#### [Task statement]
Beginning at the line that contains "You are a GUI agent. The screenshot is 664×2576.", reproduce the entries below exactly, ending with the line that contains "News Media (32, 2324)". Omit each picture.

#### [Extracted material]
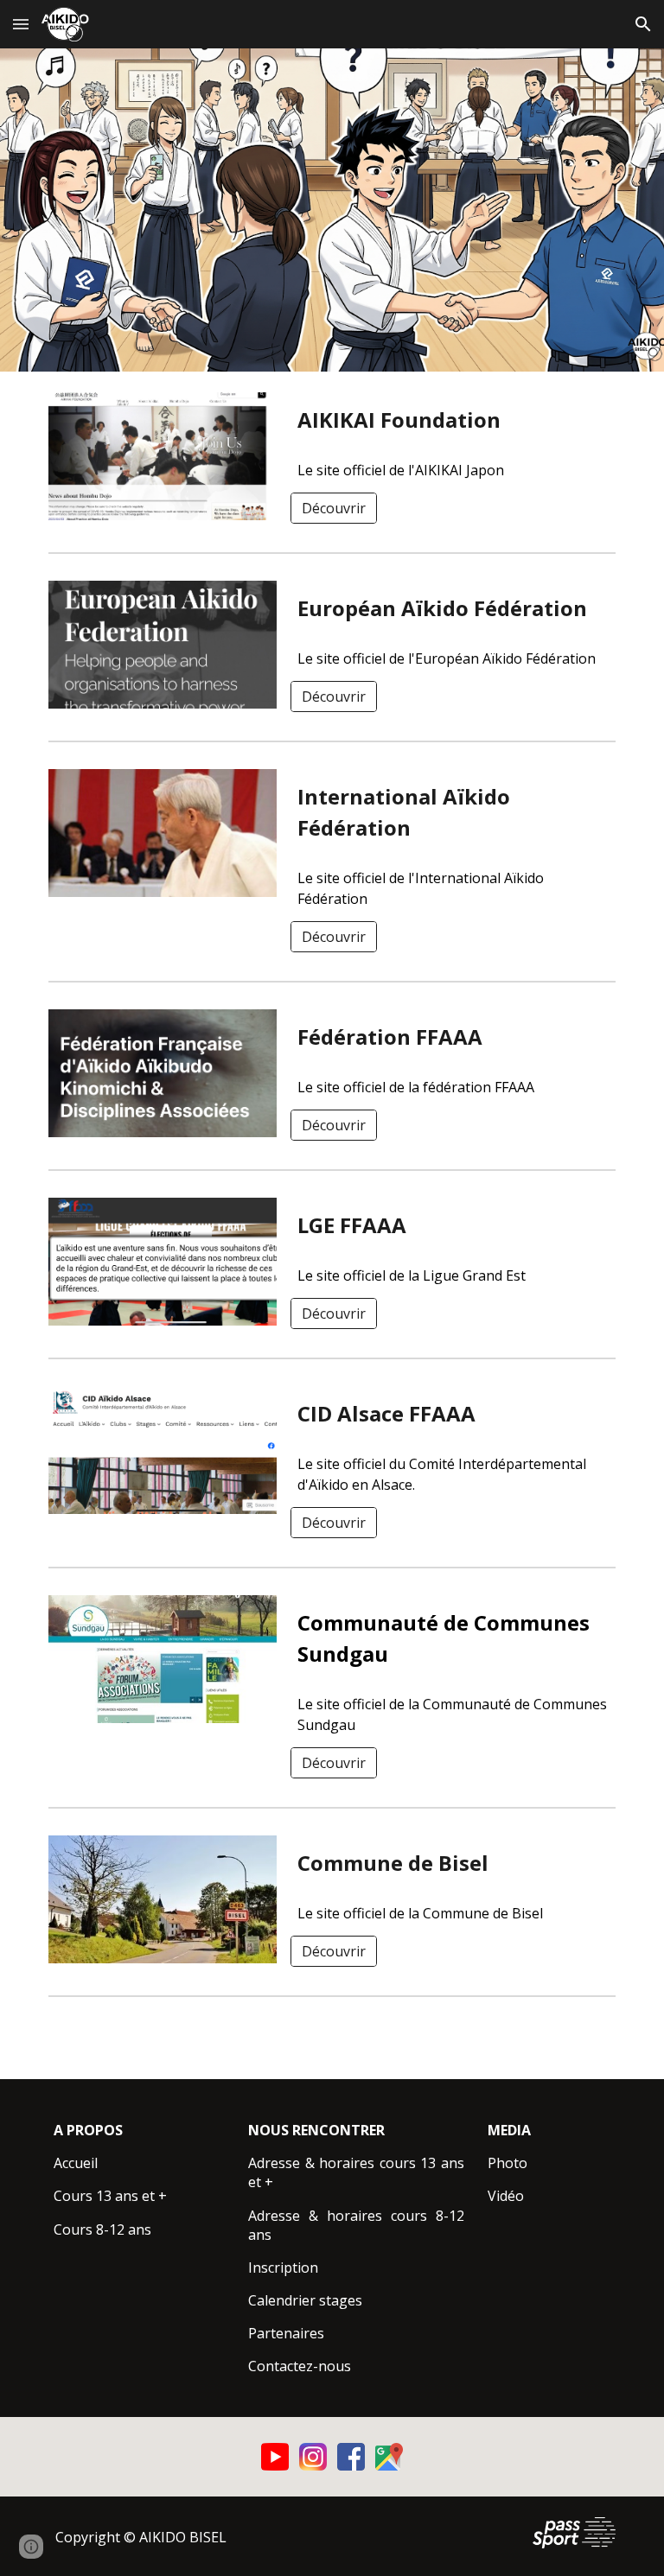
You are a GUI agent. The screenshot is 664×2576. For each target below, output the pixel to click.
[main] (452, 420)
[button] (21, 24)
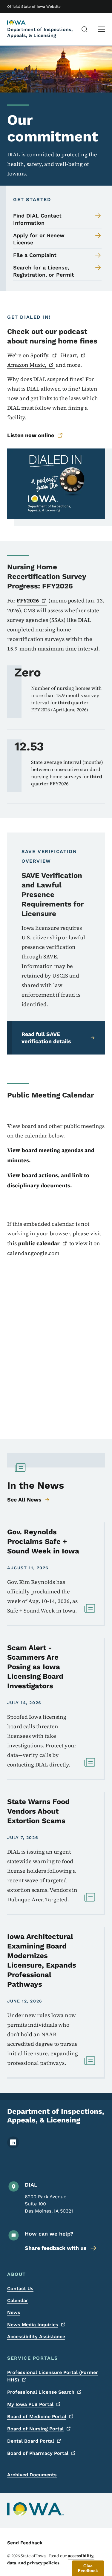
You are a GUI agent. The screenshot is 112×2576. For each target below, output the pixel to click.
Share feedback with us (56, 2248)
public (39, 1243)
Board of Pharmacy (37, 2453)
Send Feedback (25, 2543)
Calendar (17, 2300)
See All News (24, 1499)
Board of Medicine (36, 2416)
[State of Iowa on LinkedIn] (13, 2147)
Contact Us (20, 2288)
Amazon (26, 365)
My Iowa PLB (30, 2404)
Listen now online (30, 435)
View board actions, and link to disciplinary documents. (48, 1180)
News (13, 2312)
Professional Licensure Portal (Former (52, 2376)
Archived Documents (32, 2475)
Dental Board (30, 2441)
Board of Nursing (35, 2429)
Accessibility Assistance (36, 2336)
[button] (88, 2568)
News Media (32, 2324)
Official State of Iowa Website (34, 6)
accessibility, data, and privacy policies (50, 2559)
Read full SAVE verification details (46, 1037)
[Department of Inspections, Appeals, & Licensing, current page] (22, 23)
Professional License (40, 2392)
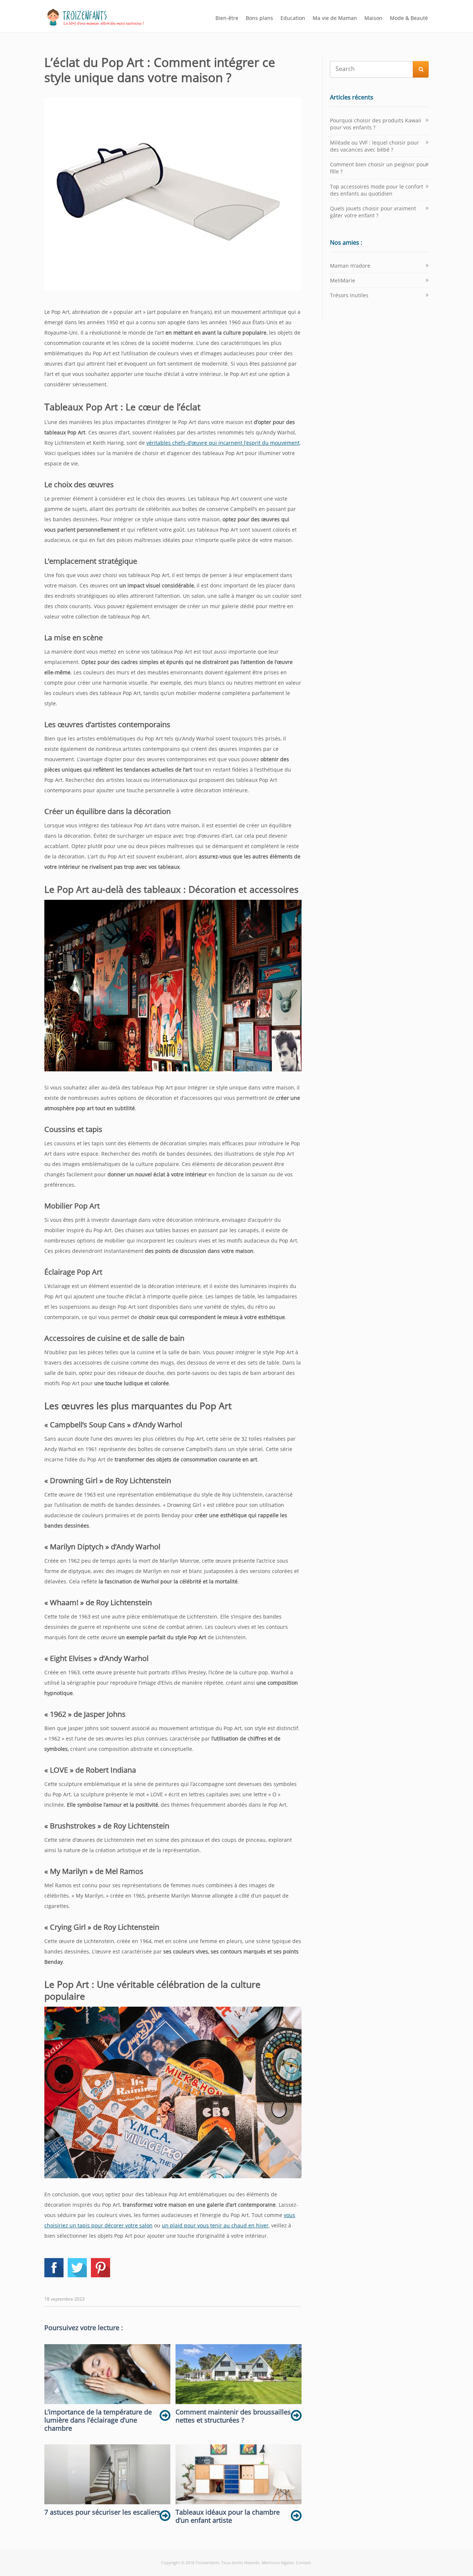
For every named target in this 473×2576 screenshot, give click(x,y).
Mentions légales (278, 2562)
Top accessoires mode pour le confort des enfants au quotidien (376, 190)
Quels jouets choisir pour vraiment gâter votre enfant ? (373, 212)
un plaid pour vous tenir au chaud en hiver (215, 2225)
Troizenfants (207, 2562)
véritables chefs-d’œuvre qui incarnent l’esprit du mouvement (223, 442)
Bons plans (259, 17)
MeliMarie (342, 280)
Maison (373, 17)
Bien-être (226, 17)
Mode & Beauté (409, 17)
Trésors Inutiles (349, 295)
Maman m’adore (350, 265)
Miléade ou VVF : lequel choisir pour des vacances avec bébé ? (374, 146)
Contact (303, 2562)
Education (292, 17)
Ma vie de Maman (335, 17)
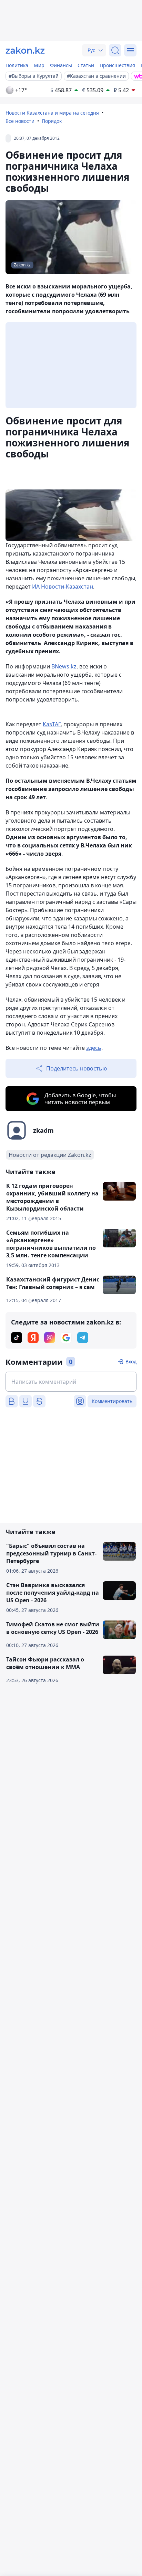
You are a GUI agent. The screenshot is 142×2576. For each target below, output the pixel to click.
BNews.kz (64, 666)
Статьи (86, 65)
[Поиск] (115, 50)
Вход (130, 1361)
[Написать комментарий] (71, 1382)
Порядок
...
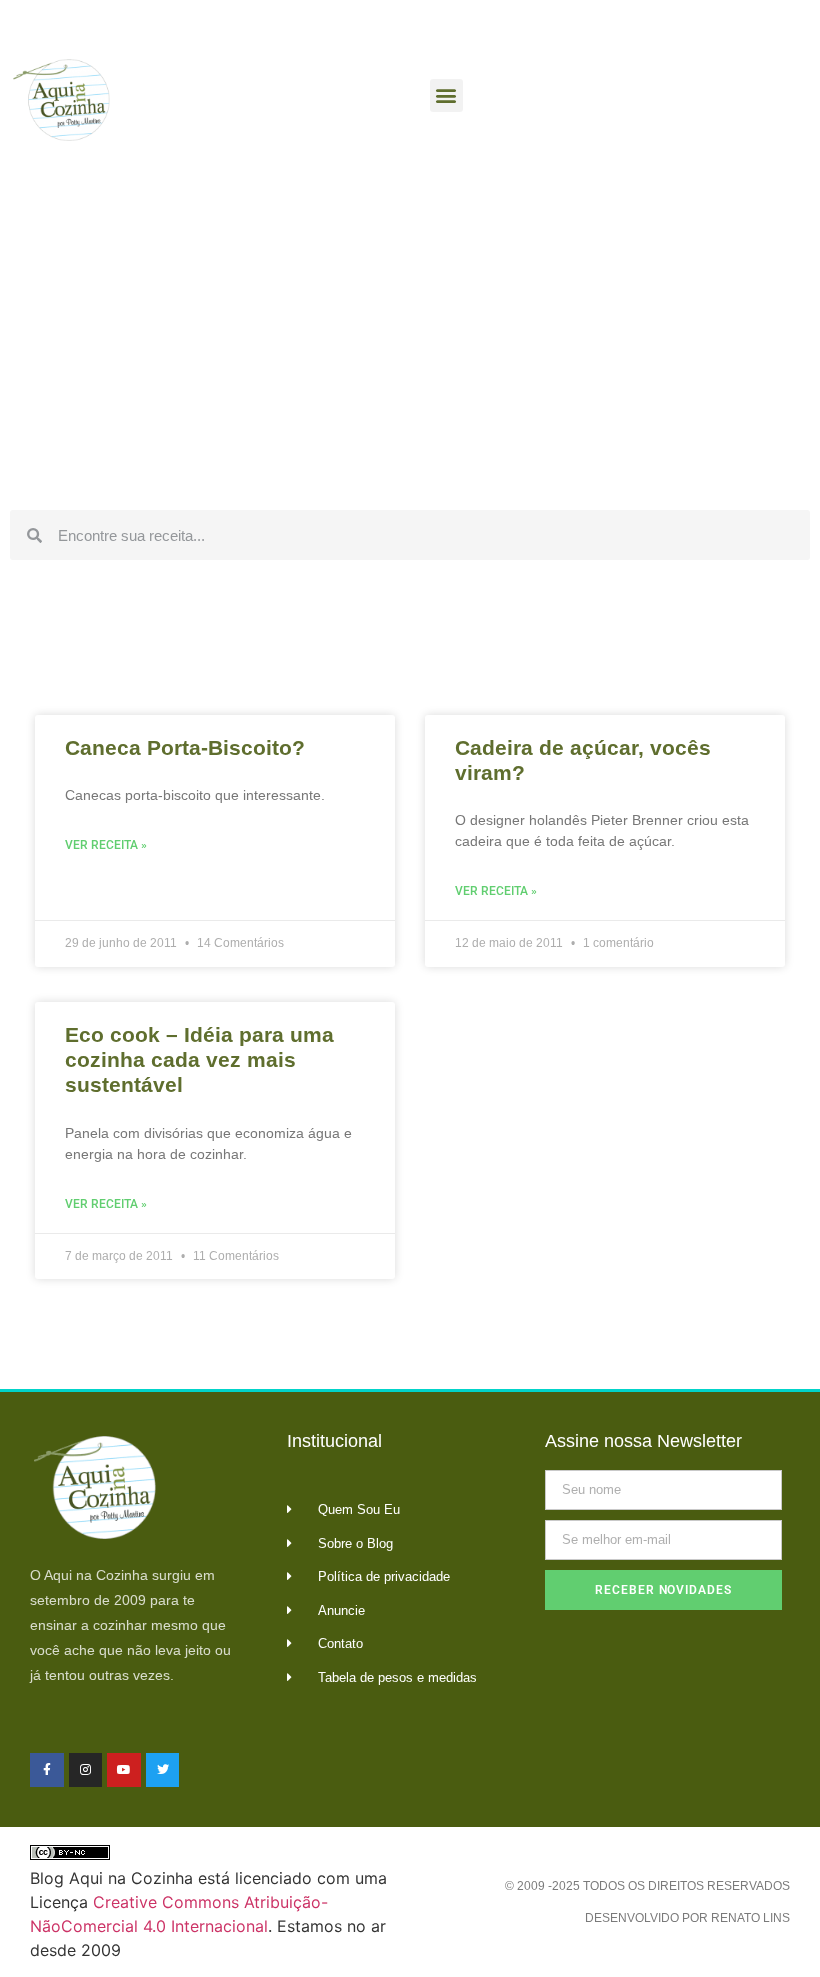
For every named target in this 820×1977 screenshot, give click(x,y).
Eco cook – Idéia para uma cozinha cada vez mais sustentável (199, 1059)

#### [Completed exercise]
You are a GUI agent. The screenshot is 664×2576. For each target below, output the pixel to click.
[main] (452, 420)
[button] (21, 24)
You are a GUI agent. The screenshot is 112×2576. For each target below, output the pixel to click.
Share feedback with us (56, 2248)
public (39, 1243)
Board of Pharmacy (37, 2453)
Send Feedback (25, 2543)
Calendar (17, 2300)
See All News (24, 1499)
Board of Medicine (36, 2416)
[State of Iowa on LinkedIn] (13, 2147)
Contact Us (20, 2288)
Amazon (26, 365)
My Iowa PLB (30, 2404)
Listen now online (30, 435)
View board actions, and link to disciplinary documents. (48, 1180)
News (13, 2312)
Professional Licensure Portal (Former (52, 2376)
Archived Documents (32, 2475)
Dental Board (30, 2441)
Board of Nursing (35, 2429)
Accessibility Assistance (36, 2336)
[button] (88, 2568)
News Media (32, 2324)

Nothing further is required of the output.